Copy, word for word, the lines of the listing below from the line with "Screen dimensions: 525x310" up to and including the line with "the Phone Numbers". Drop the pictures.

Records to process section start

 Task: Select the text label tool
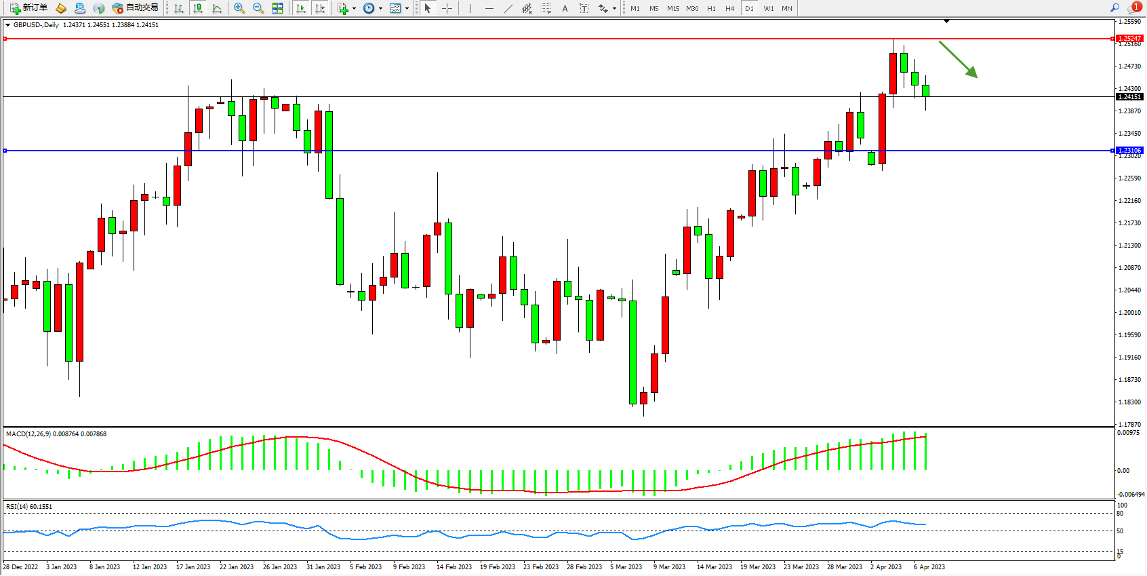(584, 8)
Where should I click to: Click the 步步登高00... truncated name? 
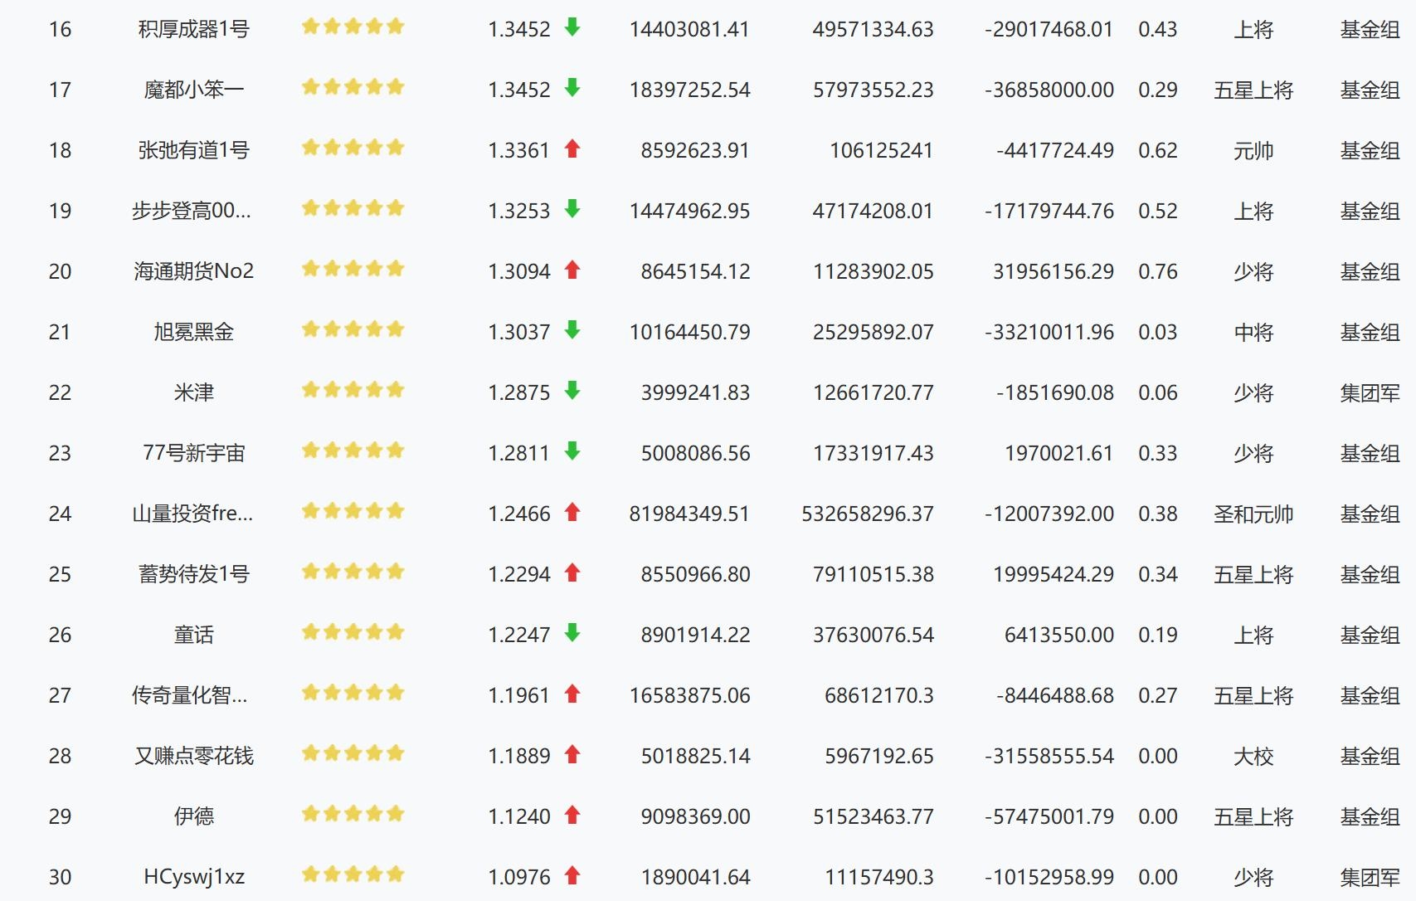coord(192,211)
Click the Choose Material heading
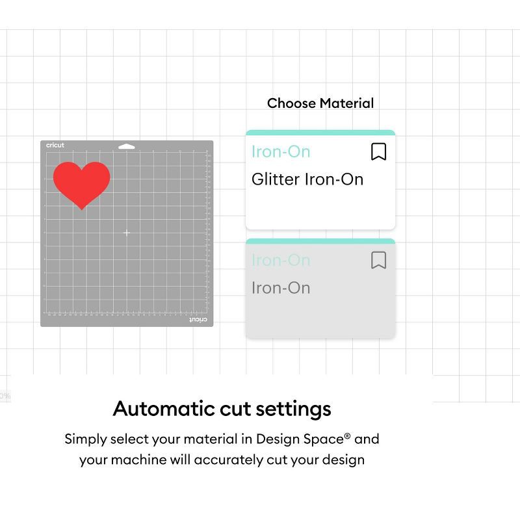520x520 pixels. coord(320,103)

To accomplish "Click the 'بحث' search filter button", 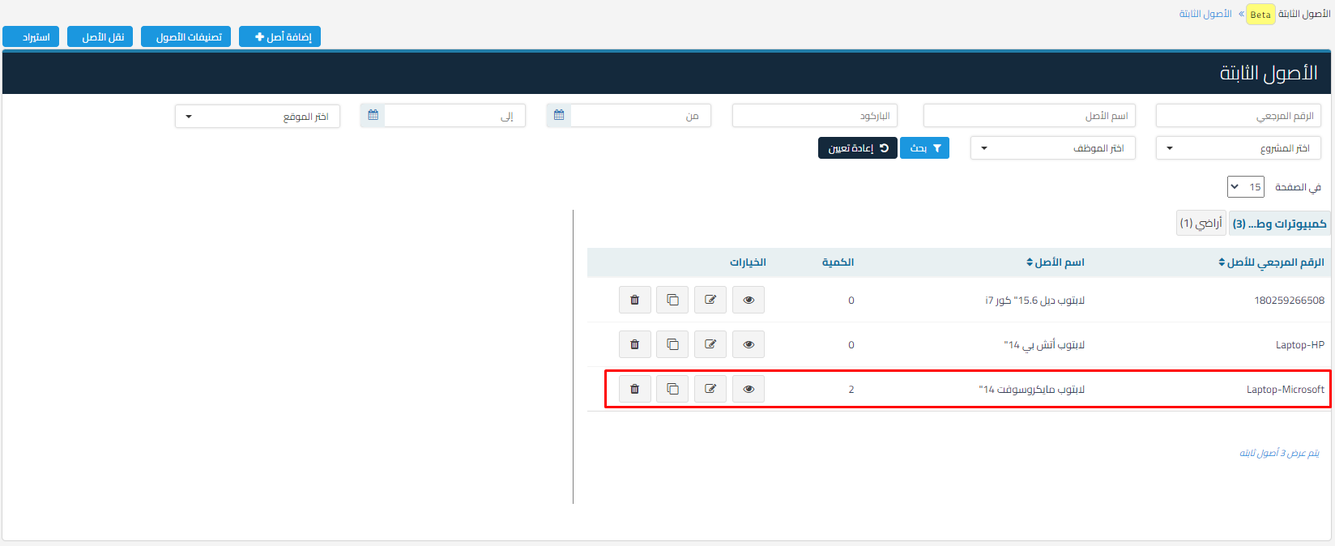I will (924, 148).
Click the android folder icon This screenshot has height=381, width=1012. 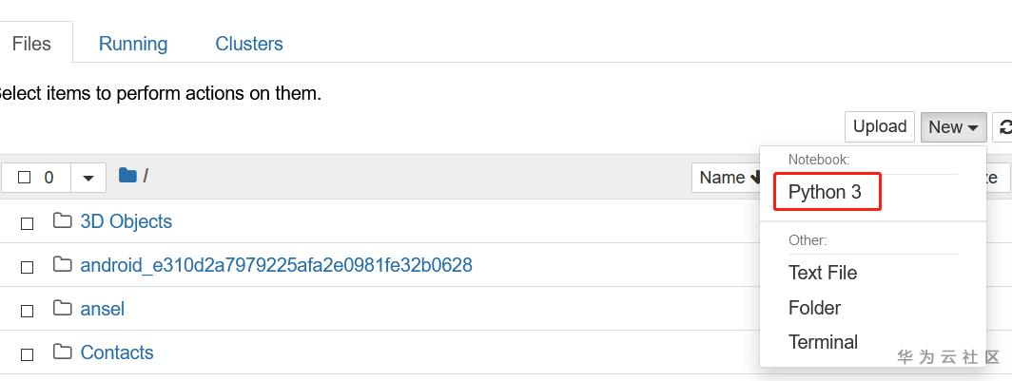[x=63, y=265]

Records to process section end
Records to process section start

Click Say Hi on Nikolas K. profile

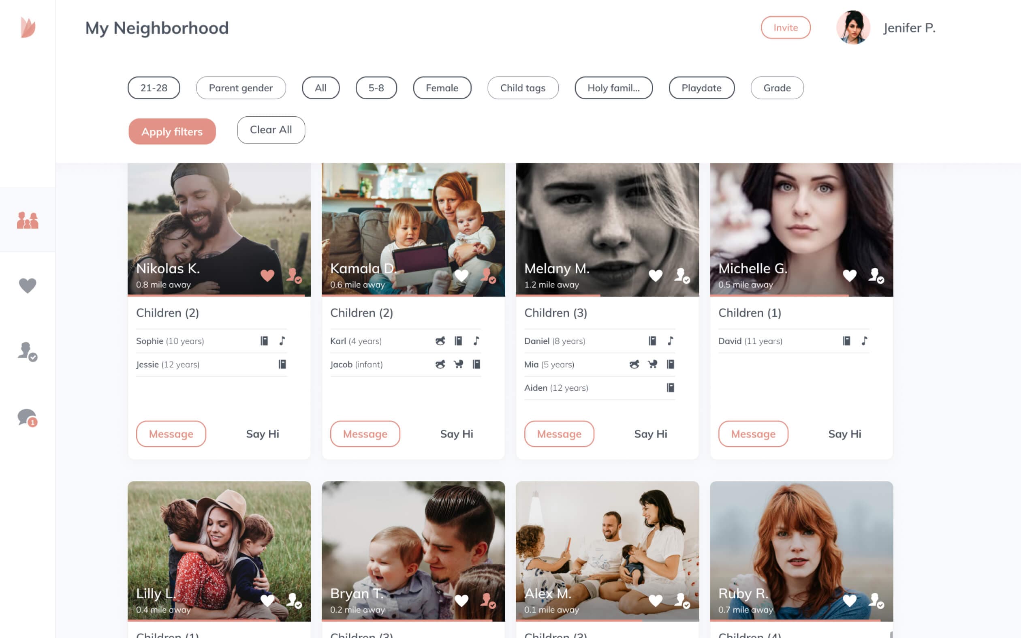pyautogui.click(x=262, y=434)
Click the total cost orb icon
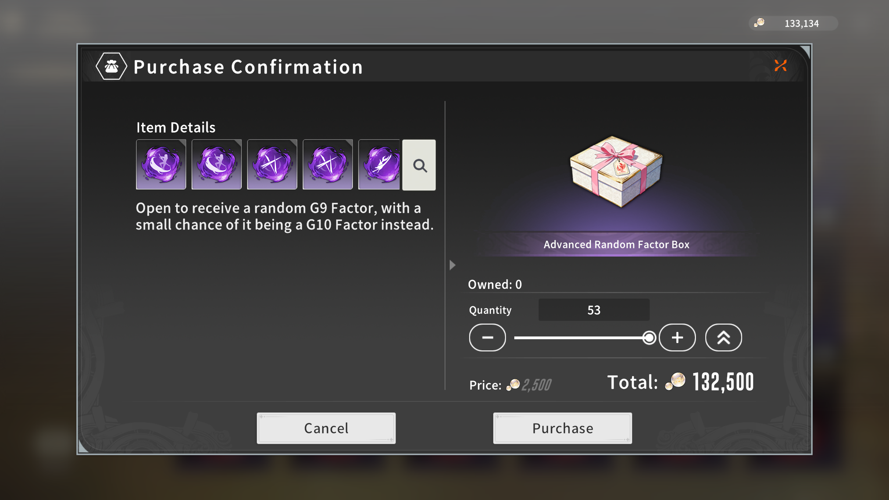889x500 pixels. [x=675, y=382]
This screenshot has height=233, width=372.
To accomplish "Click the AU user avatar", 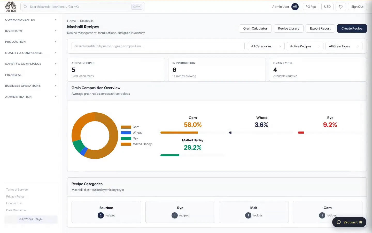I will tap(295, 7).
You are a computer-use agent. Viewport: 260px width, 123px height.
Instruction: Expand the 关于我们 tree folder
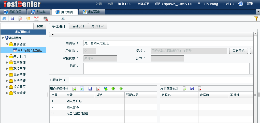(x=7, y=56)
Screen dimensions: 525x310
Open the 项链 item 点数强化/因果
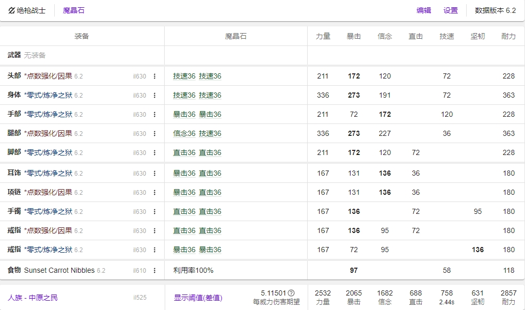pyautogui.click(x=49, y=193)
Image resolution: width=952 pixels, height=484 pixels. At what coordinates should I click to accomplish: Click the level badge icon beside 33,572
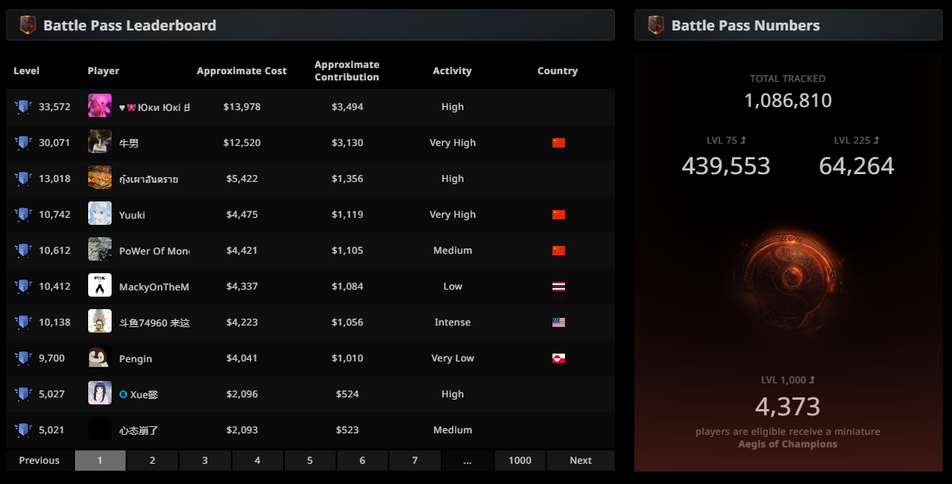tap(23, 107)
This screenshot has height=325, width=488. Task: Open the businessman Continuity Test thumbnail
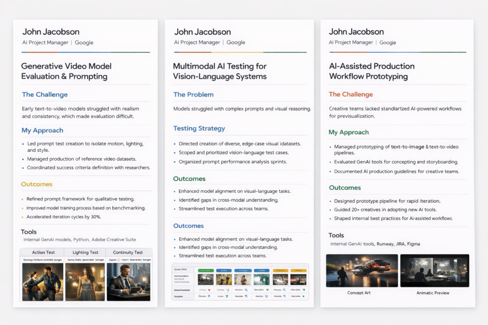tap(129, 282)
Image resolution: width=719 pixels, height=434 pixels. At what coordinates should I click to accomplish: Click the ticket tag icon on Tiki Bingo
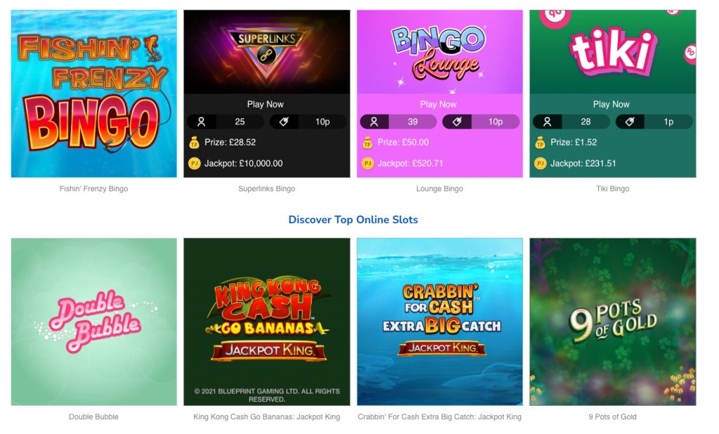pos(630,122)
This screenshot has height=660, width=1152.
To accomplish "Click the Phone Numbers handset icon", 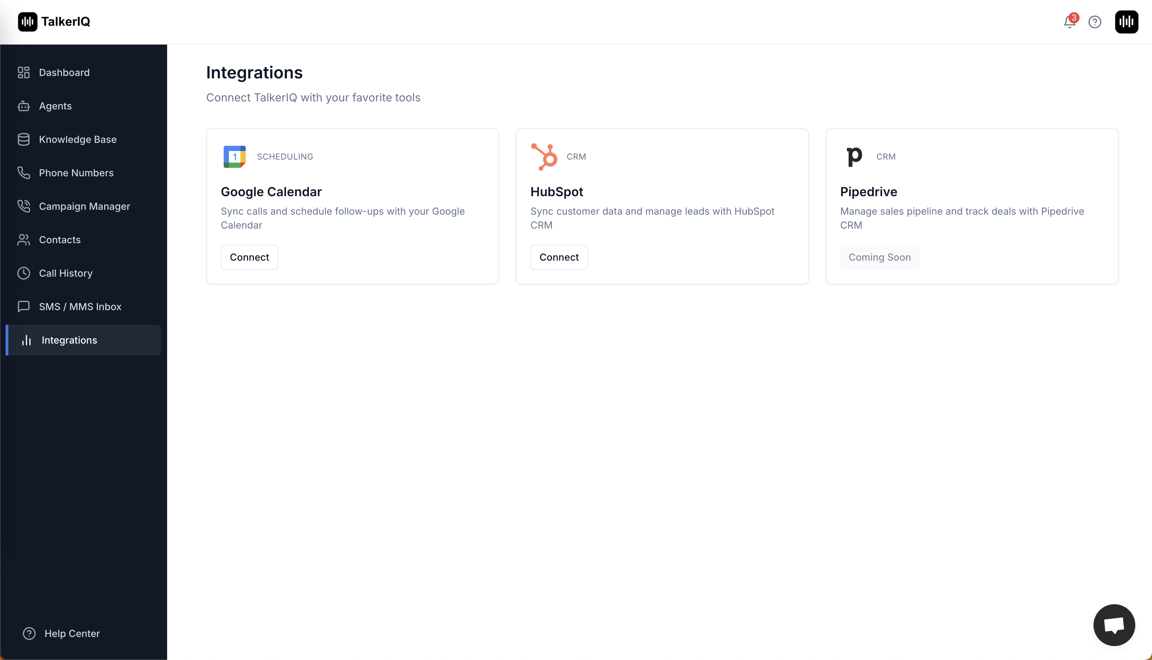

Records to process section end

*Solved exercise*.
Screen dimensions: 525x310
Open the 项链 item 点数强化/因果
pyautogui.click(x=49, y=193)
Image resolution: width=952 pixels, height=484 pixels. At what coordinates should I click to accomplish: Click the level badge icon beside 33,572
tap(23, 107)
This screenshot has height=325, width=488. Task: Open the businessman Continuity Test thumbnail
tap(129, 282)
Image resolution: width=719 pixels, height=434 pixels. At what coordinates should I click to accomplish: Click the ticket tag icon on Tiki Bingo
pos(630,122)
This screenshot has height=660, width=1152.
To accomplish "Click the Phone Numbers handset icon", 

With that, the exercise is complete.